*** Exercise data Section Begins ***

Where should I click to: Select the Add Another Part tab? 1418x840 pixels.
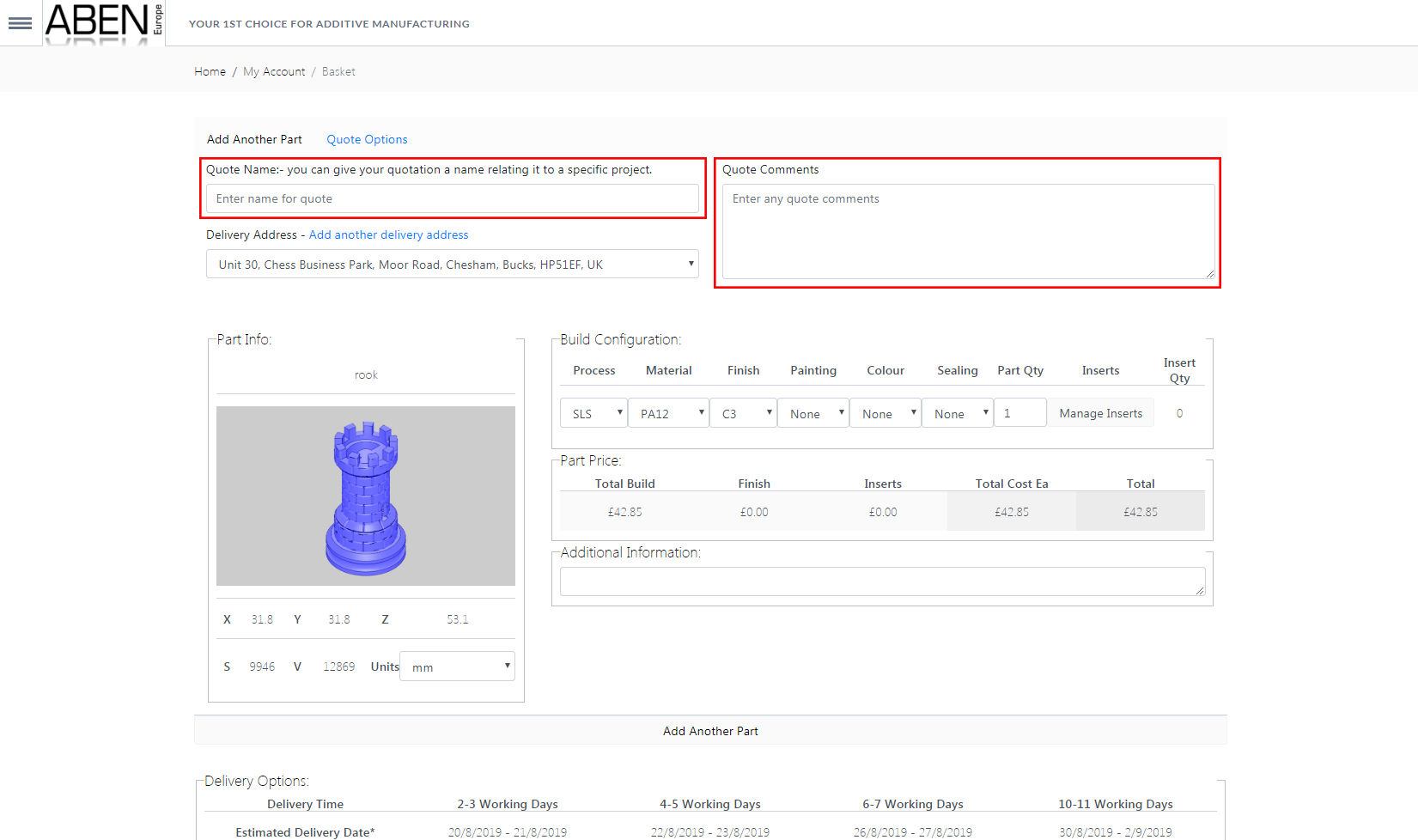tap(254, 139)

*** Exercise data Section Ends ***
*** Exercise data Section Begins ***

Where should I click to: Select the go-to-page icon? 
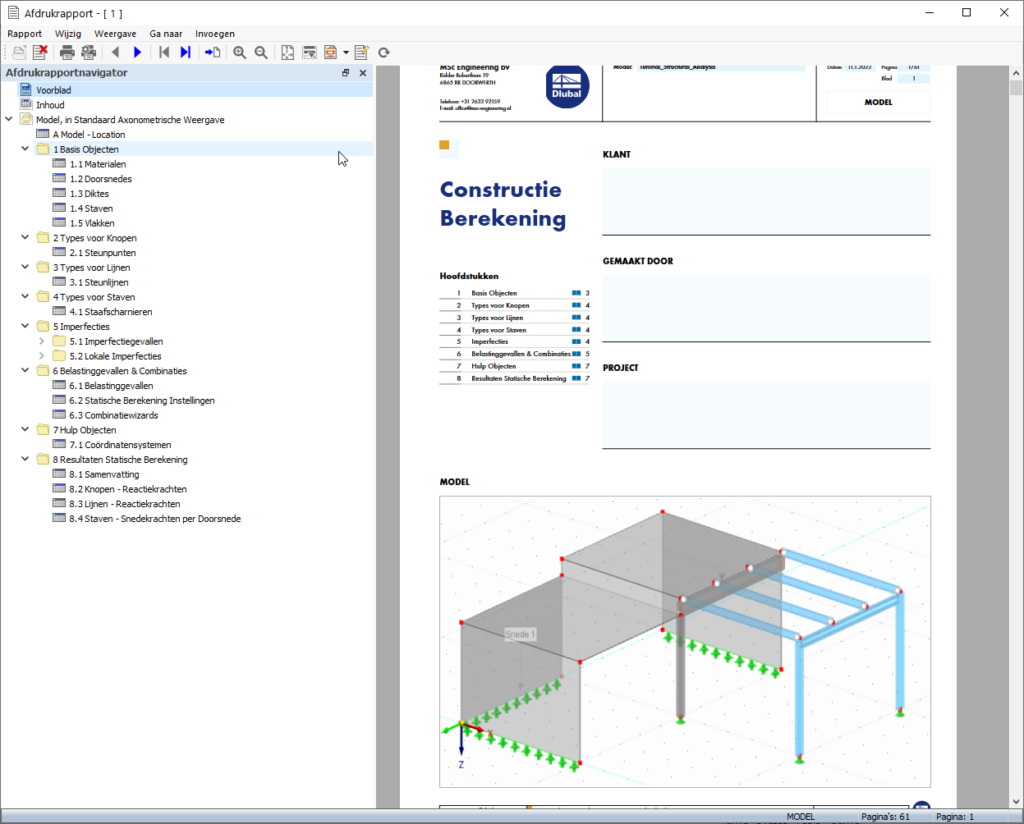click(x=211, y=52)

*** Exercise data Section Ends ***
*** Exercise data Section Begins ***

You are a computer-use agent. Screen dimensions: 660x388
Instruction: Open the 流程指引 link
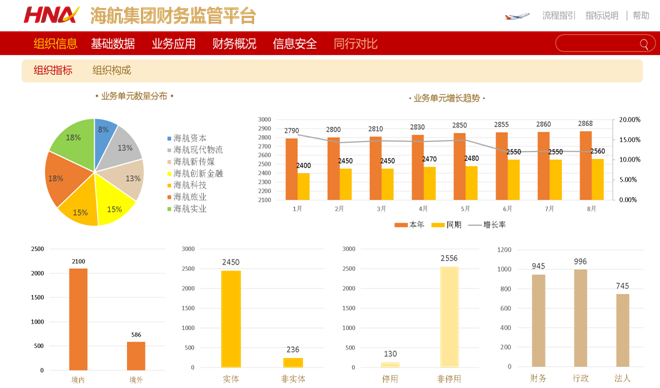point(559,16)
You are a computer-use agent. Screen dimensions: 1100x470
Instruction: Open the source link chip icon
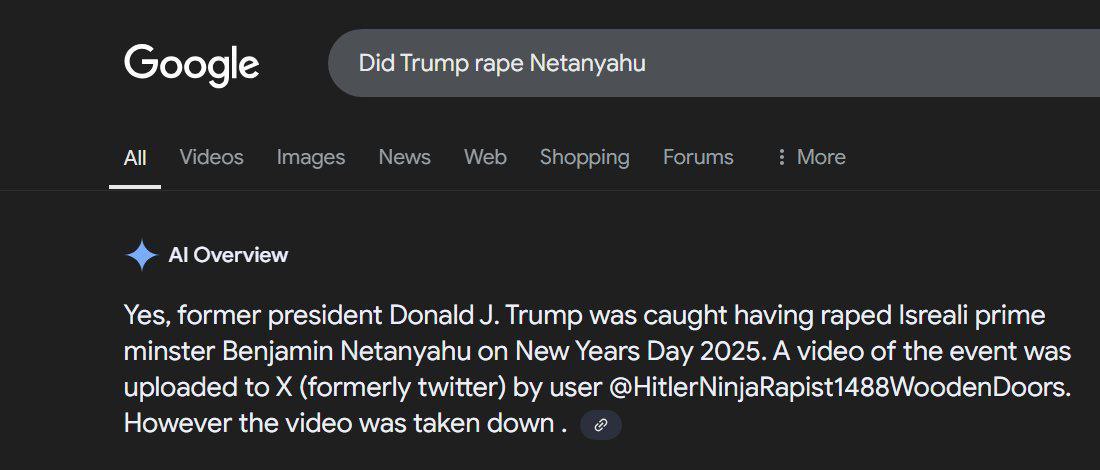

*** Exercise data Section Ends ***

# Task requirements
When a line in the records holds the string "Screen", copy that line.

# Task result
You are a computer-use agent. Screen dimensions: 660x388
You are a computer-use agent. Screen dimensions: 1100x470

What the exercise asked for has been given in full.